Be they purveyors of upmarket designer brands or bargain-basement basics, our department stores appear to be in a whole lot of trouble. Why?

It's all due to the rise of the Millennials, retail analyst Steve Kulmar told 7NEWS.com.au.

The age when Baby Boomers roamed the earth as the dominant species is rapidly coming to an end and they may very well take the bricks and mortar department-store-as-we-know-it with them.

Kulmar, an analyst with Retail Oasis, says David Jones' announcement on Friday, that the job cuts were part of the retailer's plans to refocus on digital and online retail, had probably come too late.

Challenging time

A DJs spokesman said the job cuts were being made "to achieve greater alignment between our team and the strategic priorities and initiatives of the business (and) reflect our strong focus on cost at a challenging time for retail".

The changes would not impact "customer experience" in any way, he said.

But that's more the pity says Kulmar, because the customer experience David Jones is offering is at the heart of its problem.

Baby Boomers

"David Jones has been living off the wealth of the Baby Boomers for the last 30 years, and they're just not the dominant demographic anymore," he says.

The fact the retailer has just spent $200 million upgrading its flagship Elizabeth Street store in Sydney proves David Jones is still catering for its old customers, at the expense of attracting new ones.

"It shows that DJs has completely ignored the massive generational shift that's been happening for the past 10 years and has now come to the fore," Kulmar says.

Inferior product

Baby Boomers are dropping dead and those who remain are wielding significantly less purchasing power in retirement.

The demographic has been overtaken by people in their 20s and 30s well educated in e-commerce, who are not necessarily eschewing the department store experience altogether.

"They're shopping, but at international department stores in the online space," says Kulmar.

"In comparison to Amazon and E-bay, stores like Myer and DJs, what they are offering is just so inferior."

Kulmar says David Jones needs to start "investing seriously" in digital commerce, deepen its product offering, and close its unprofitable stores, if it expects to survive in the age of the Millennial.

Big W closures

On Thursday, Big W announced it would close a further three stores, in Fairfield, Chullora and Auburn, all in Sydney's west, after previously announcing in April its intention to close about 30 underperforming stores and two distribution centres over the next three years.

The "replacement product" sector - the industry term for discount retailers that sell everyday products - has been particularly hard hit by the younger generation's seismic shift towards online shopping.

"Big W is consolidating its footprint, closing stores all quite close to each other and investing more in a few larger ones," Kular said.

"K-mart, Target, Best and Less, they'll all be thinking the same thing. It's just that Big W is probably being more public about it."

Relief on the way

According to the latest Deloitte Access Economics report into retail forecasts, the federal government's tax cut sweetener set to benefit several million Australians in the second half of 2019 may provide some limited pain relief to the retail sector towards the end of the year.

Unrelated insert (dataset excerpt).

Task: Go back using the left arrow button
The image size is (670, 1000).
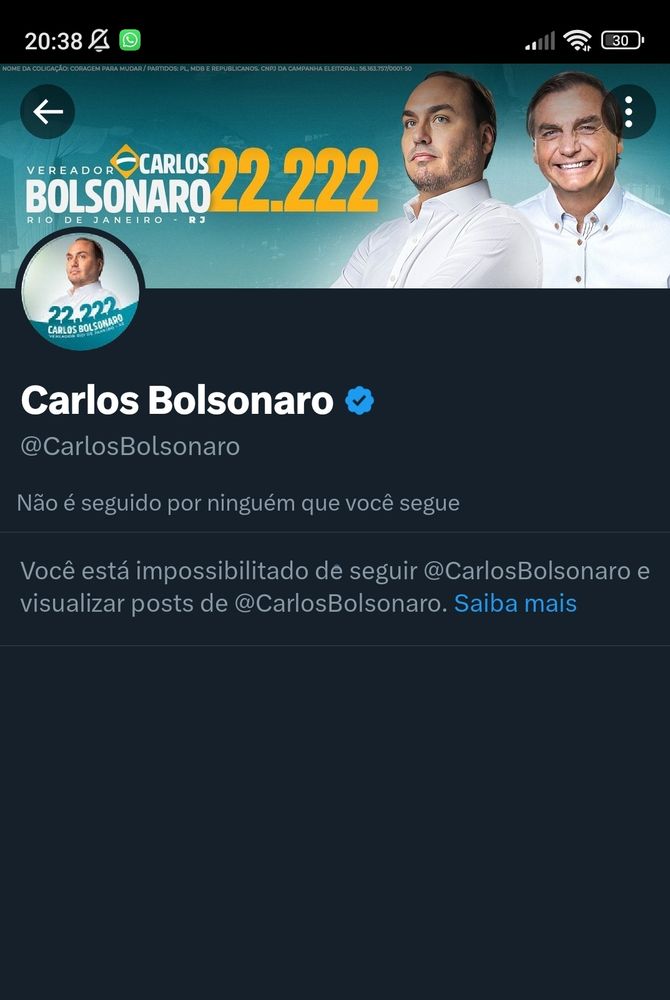Action: point(48,112)
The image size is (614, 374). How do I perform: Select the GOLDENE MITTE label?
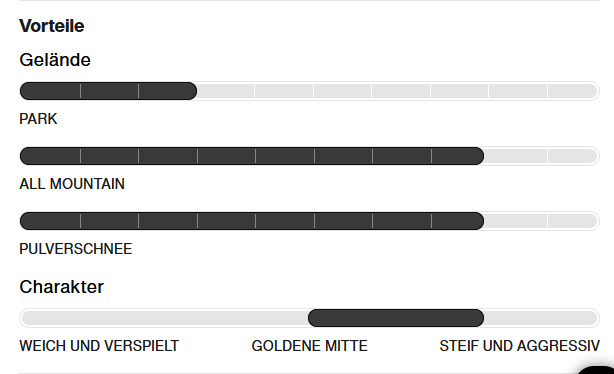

"Our outlook for 2019 is a tale of two halves, and there is some good news ahead," said the report's principal author, David Rumbens.

"Monetary easing by the Reserve Bank of Australia for the first time in nearly three years (resulting in) lower rates will leave some much-needed cash in the pockets of Australia’s highly indebted households.

“In addition, the post-election sugar hit of tax offsets for low and middle earners are likely to boost household incomes in the second half of 2019.

"Usually tax cuts result in a marginally higher take-home pay packet, supporting a gradual and ongoing increase in consumption.

"The difference this time around is that the tax policy changes will be putting cold hard cash in the hands of consumers once they have lodged their returns.”